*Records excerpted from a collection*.
=== Section Start ===

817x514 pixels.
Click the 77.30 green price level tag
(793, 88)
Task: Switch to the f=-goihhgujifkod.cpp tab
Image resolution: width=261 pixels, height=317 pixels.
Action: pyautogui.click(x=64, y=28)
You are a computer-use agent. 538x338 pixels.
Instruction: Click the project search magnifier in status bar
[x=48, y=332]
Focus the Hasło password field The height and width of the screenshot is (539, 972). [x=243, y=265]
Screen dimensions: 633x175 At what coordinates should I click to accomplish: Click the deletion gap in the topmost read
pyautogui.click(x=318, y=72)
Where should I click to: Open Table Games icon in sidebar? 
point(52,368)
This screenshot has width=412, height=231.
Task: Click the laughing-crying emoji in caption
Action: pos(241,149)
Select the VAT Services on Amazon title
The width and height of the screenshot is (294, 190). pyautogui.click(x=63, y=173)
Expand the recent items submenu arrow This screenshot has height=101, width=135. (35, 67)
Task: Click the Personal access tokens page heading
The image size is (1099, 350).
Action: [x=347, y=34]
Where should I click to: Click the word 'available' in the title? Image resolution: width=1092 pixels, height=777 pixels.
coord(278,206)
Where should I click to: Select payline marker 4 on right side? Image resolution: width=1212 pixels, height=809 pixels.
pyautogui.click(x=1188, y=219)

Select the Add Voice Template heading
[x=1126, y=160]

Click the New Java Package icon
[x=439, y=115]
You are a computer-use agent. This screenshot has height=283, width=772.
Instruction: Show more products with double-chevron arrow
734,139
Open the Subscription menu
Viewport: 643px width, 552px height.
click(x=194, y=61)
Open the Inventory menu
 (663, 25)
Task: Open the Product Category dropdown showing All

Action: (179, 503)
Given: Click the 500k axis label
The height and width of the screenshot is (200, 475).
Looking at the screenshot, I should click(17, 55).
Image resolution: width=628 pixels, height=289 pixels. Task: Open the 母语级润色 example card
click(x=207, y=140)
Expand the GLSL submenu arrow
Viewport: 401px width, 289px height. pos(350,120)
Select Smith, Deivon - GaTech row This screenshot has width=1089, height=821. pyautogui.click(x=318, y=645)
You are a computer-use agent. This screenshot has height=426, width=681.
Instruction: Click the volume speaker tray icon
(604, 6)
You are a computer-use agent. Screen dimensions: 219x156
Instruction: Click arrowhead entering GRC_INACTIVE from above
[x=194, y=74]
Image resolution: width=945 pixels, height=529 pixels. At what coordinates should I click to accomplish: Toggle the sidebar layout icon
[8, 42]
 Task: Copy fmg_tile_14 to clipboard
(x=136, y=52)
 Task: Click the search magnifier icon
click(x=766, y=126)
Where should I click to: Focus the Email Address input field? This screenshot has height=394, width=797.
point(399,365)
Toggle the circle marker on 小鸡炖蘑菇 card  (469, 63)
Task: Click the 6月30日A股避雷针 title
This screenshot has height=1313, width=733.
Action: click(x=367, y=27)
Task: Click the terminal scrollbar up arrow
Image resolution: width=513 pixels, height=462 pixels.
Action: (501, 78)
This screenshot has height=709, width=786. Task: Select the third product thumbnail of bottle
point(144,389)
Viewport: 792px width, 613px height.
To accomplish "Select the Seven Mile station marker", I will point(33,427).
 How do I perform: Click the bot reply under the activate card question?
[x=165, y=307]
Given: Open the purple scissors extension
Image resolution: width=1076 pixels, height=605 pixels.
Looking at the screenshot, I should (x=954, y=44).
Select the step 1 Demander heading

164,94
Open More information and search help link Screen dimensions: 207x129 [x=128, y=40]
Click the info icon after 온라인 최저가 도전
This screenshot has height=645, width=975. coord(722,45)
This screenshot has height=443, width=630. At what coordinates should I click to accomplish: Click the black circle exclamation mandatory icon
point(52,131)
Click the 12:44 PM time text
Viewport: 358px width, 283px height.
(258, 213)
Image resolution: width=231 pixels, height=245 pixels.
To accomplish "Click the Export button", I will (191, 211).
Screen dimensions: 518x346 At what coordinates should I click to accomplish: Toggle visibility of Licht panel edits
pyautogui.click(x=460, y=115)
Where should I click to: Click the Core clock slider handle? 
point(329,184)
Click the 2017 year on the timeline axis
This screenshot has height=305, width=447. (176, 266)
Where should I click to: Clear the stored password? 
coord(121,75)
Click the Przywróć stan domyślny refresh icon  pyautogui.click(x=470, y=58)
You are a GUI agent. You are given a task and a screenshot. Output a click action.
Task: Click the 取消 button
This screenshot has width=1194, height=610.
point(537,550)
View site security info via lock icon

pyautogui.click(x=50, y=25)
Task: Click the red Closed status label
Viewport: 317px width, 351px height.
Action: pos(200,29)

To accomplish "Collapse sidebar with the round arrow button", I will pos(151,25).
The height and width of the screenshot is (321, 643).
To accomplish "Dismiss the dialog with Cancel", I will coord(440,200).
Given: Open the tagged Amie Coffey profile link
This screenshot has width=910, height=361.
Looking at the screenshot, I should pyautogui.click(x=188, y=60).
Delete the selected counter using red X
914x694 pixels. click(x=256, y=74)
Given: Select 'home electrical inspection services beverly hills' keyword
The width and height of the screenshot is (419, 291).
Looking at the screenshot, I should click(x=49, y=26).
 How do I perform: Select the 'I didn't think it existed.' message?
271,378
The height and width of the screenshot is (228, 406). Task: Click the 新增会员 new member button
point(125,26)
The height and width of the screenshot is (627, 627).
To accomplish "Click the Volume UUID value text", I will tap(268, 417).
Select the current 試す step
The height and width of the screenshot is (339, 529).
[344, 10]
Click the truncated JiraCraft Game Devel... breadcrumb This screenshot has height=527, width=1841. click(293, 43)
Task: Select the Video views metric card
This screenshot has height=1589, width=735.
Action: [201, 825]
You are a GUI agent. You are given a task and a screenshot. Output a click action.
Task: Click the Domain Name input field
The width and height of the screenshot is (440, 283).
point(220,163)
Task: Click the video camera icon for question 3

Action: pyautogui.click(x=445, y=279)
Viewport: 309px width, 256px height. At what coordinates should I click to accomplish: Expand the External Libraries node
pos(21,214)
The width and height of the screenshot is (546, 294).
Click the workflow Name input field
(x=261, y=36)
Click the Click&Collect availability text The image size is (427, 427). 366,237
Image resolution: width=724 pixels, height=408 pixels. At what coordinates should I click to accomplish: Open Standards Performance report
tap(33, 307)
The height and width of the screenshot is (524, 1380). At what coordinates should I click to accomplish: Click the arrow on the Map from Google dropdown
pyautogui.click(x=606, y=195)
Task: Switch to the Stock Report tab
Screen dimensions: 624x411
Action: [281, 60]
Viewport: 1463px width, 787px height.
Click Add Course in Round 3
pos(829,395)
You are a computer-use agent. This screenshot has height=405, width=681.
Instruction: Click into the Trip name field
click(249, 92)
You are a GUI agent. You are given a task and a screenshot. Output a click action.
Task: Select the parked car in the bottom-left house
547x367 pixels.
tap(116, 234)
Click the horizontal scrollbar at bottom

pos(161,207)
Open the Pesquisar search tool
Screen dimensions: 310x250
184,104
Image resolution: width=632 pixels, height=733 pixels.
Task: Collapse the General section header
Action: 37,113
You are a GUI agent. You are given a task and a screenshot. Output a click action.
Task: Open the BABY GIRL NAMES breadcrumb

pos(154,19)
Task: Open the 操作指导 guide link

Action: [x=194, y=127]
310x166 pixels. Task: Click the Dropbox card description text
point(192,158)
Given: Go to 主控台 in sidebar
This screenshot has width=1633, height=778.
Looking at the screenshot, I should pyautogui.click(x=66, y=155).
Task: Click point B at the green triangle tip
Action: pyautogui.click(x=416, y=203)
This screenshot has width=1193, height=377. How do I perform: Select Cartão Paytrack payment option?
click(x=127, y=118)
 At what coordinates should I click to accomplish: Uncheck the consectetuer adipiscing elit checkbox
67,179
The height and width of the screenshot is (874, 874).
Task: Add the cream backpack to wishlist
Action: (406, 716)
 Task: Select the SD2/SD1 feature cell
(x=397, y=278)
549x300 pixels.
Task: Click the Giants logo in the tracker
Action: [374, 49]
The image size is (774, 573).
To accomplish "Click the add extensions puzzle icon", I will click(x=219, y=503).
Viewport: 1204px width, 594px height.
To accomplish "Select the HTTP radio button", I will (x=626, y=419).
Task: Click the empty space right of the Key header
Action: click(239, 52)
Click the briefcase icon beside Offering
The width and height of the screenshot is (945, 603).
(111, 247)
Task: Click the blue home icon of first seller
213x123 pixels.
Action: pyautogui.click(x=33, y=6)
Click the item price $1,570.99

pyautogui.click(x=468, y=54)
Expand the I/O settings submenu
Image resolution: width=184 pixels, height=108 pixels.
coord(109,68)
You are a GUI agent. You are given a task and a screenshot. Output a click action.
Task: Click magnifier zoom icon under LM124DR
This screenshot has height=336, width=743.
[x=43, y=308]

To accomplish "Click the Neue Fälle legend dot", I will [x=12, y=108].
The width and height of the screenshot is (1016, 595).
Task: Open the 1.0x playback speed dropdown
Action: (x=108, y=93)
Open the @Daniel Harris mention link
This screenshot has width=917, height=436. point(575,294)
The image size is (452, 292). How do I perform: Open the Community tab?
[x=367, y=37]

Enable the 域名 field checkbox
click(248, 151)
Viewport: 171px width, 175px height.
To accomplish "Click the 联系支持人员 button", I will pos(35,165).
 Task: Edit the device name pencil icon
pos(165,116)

=== Section End ===

*Problem to solve*.
Using the entries above, give back exactly the line containing "Task: Click the terminal scrollbar up arrow", the line containing "Viewport: 792px width, 613px height.", and every line between them, and nothing else.

*Answer box*.
Task: Click the terminal scrollbar up arrow
Image resolution: width=513 pixels, height=462 pixels.
Action: (501, 78)
This screenshot has height=709, width=786. Task: Select the third product thumbnail of bottle
point(144,389)
Viewport: 792px width, 613px height.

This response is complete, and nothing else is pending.